Once you get good at catching fish, you can try different things, but if you a novice, just starting out, worm and tube baits will be hard on you, because you will have to learn to detect the "bites" which can be very lite! Start off with a prop lure like a "tiny torpedo" or "devil horse". Bass will attack these lures very agressively and hook themselfves.

a 1/4 once spinner bait, like a "hank Parker special" ($2.99 @ walmart) will trigger agressive bite to!
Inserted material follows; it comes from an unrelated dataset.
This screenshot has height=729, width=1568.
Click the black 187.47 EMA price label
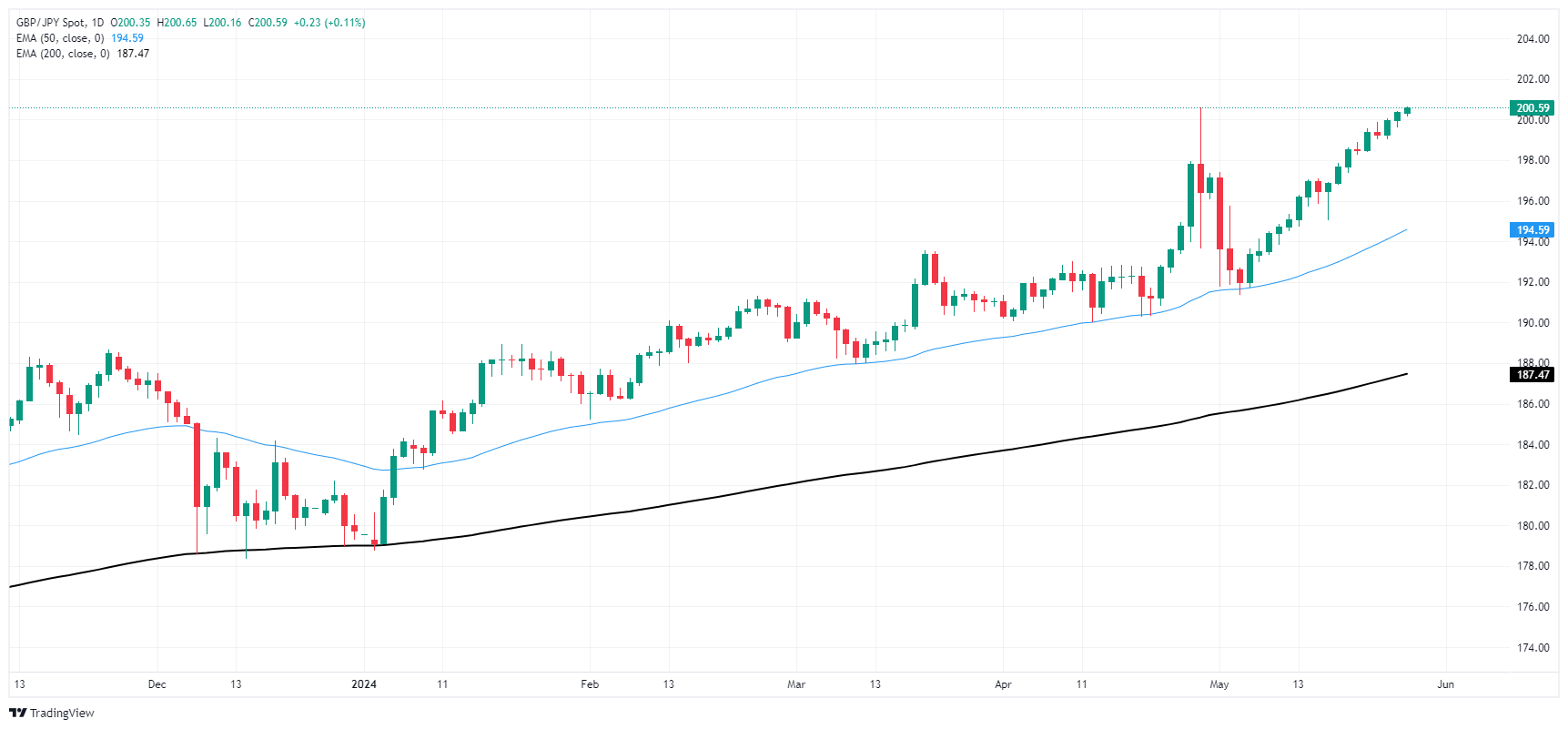tap(1533, 375)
Plastic worms are good, but you'll have to learn the tech. from trial and error. The way I taught my sons to worm fish was in a bream infested pond, until they learned to "feel" the bite on the worm! Which the bream agressively attacked the worm, so they really were the teachers I guess.

Dr.


----------



## neil-v1

Any Spit-N-Image bait will pretty much kicks as* is you are talkin artificial baits. I think they produce the best (at least for me) on a dollar for dollar basis by far. I do not buy my bait. The only other things I do is float a worm off the bottom or catch shiners, bluegill or sunfish for big fish. I will try to post a link here. Good luck.
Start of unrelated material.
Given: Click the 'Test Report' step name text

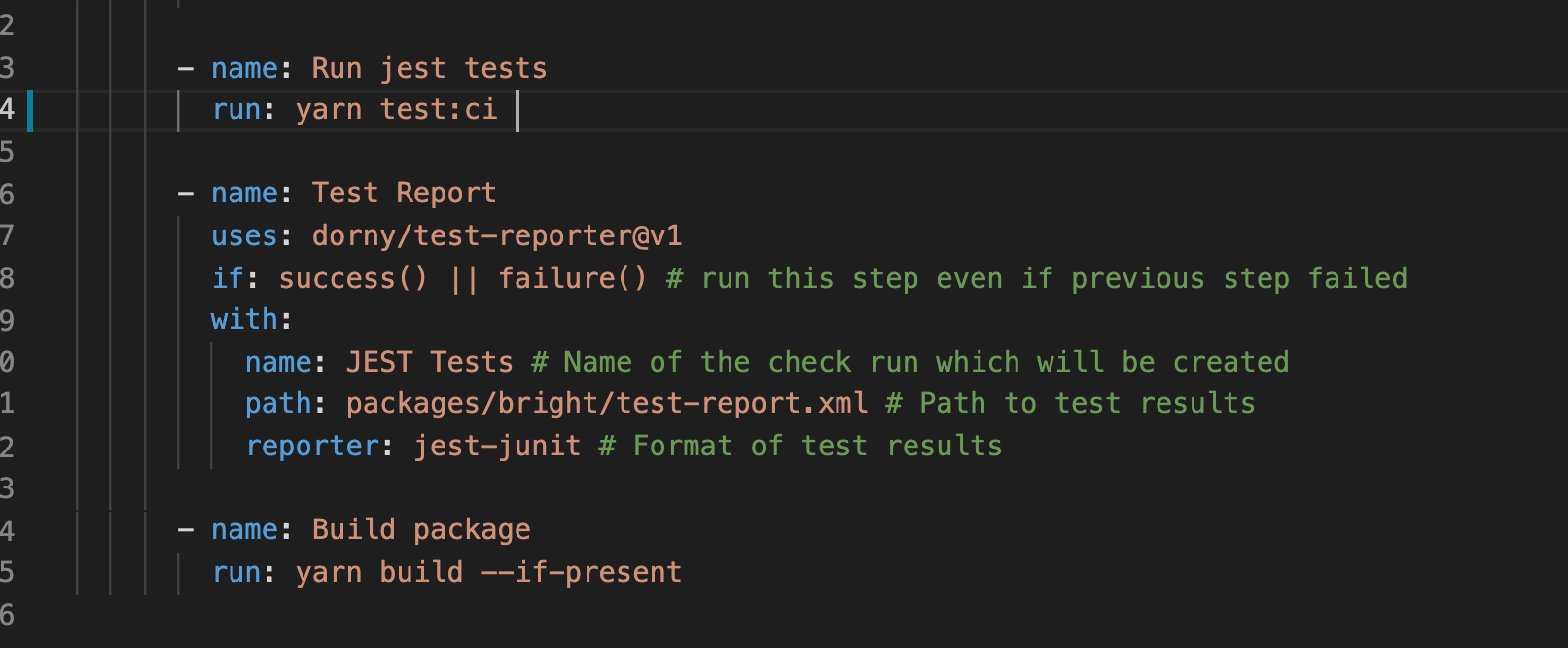Looking at the screenshot, I should click(x=404, y=193).
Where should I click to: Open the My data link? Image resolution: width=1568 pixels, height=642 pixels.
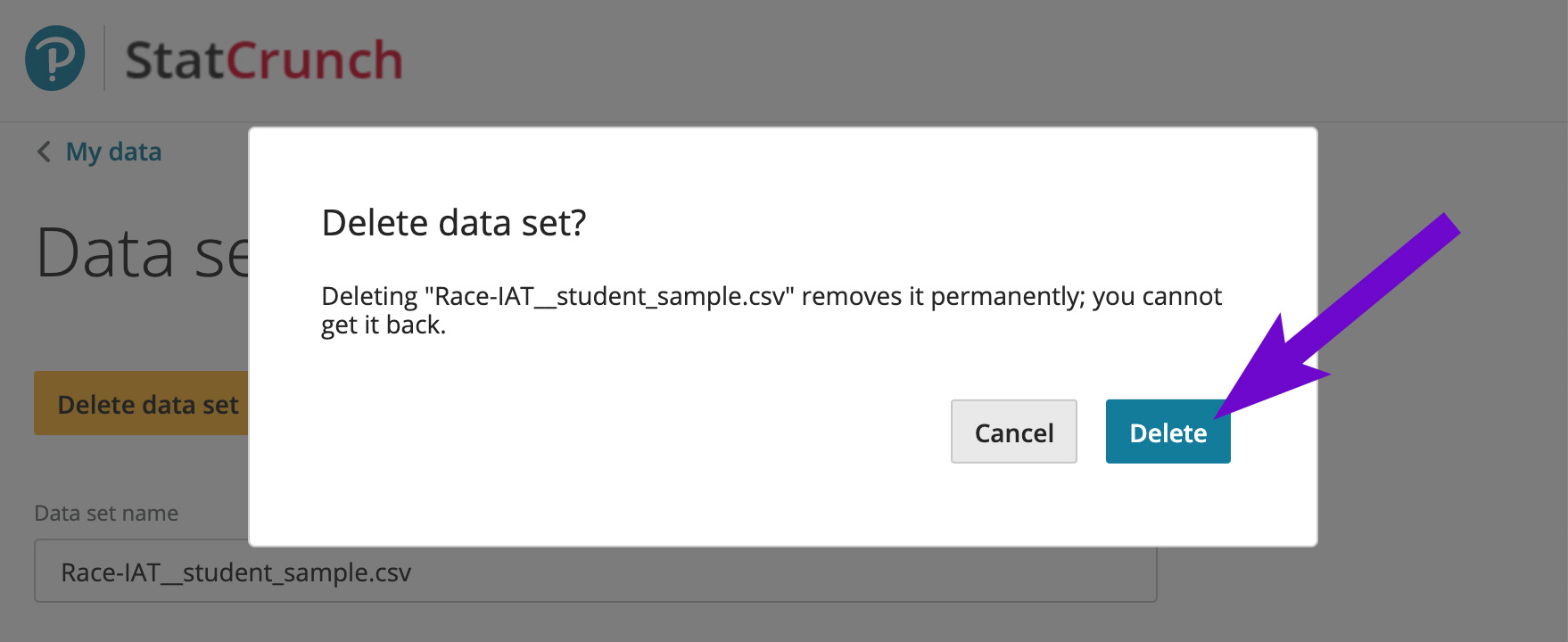click(x=113, y=152)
http://www.lurenet.com/catalog.aspx?catid=Spit'nImage


----------



## iron-bear38

*fishing in a survival enviroment*

fishing with a rod&reel is a fun & relaxing, but in a suvival situation there will be many tasks that reqire your attention daily.so why not use a fishing method that allows you to multitask? my grandfather who survived the great depresion did so by taking his family on harvest. while the were gathering nuts, berries or produce they would have trotlines, limblines or yo-yos(mechnical springloaded limblines). jugs are another method but limited to ponds or lakes and generaly reqire a boat to chase them (exspecially if there is a sizeable catfish on it ). they would sain pearch & bluegill at firstlight then bait there lines after that they would spend the day harvesting the crop( of which they recive a portion to store or can for there needs-pay) at the end of the day they would run the lines. some of this gear would be to bulky for bug out bag but some (10 to 15) limb lines could be premade and rolled up on a paper towel roll then put into a pringles can or something simular to keep the hooks out of your other gear. mechnical yo-yos are great for the bag also as they are the size of a can of skoal. pay attention when placing them though, if up to high from the water level you will return to find your fish sun baked from hanging out of the water one should check local game laws though, as these practices are legal in some lakes & not allowed in others also check your lines at least once preferbly twice a day( oklahoma law requires lines be checked once every 24 hours). i would also be carefull of fish that have gills that have turned white( no red or pink in them) as this indicates a fish that has started to spoil:gaah:


----------